- Remix cover

Single by Comethazine

from the album Bawskee
- Released: September 22, 2018
- Genre: Trap
- Length: 1:36
- Label: Alamo
- Songwriters: Frankie Childress; Brandon Wright;
- Producer: BHUNNA

Comethazine singles chronology
| "Oowee" (2018) | "Walk" (2018) | "High Riser" (2018) |

Music video
- "Walk" on YouTube

= Walk (Comethazine song) =

2018 single by Comethazine

"Walk" is a song by American rapper Comethazine. It is the fourth single from his debut mixtape Bawskee (2018), and is considered his breakout hit. On March 18, 2019, a remix of the song featuring American rapper ASAP Rocky was released.

==Music video==
A music video for the song was directed by Cole Bennett and released on September 22, 2018. In it, Comethazine plays the role of a husband and father in a family.

==Remix==
The official remix of the song features American rapper ASAP Rocky and was released on March 18, 2019. Comethazine premiered it on Zane Lowe's Beats 1 show. In regards to his collaboration, he stated that Rocky had reached out to him before the release of his mixtape Bawskee 2, that the remix was not made in an in-person session since both artists were on the road, and that they finished working on the song after Bawskee 2 was released. In addition, Comethazine praised Rocky's style, saying "I fuck with Rocky, bro. We both walk around like that for real, basically. So he just relates to me a lot... He's got a real good energy. He's real creative."

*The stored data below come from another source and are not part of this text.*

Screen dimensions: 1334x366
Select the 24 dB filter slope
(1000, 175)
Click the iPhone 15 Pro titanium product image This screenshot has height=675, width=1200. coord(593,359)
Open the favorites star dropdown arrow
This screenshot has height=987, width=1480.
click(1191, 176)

On the remix, ASAP Rocky performs the opening verse, before Comethazine raps for the rest of the song, including an additional verse. In his verse, Rocky raps about his wealth, references comedian Katt Williams' fight with a teenager in 2016, and uses a pun on Pebbles cereal and The Flintstones sitcom.

ASAP Rocky's feature was well-received by music critics. Aron A. of HotNewHipHop gave the remix a "Very Hottttt" rating and described Rocky as "flexing his volatile flow". Jordan Coley of Uproxx commented that Rocky, "as one would expect, absolutely brings the heat", and wrote, "Rocky is a natural fit over song's buzzy, extraterrestrial-sounding melody. Between its crisp claps and thudding 808, his silky, veteran cool is also a pleasant compliment to Comethazine's sneering brashness."

==Charts==

| Chart (2019) | Peak position |
|---|---|
| US Bubbling Under Hot 100 (Billboard) | 20 |
| US Bubbling Under R&B/Hip-Hop Singles (Billboard) | 5 |

==Certifications==

| Region | Certification | Certified units/sales |
| United States (RIAA) | Platinum | 1,000,000^{‡} |
^{‡} Sales+streaming figures based on certification alone.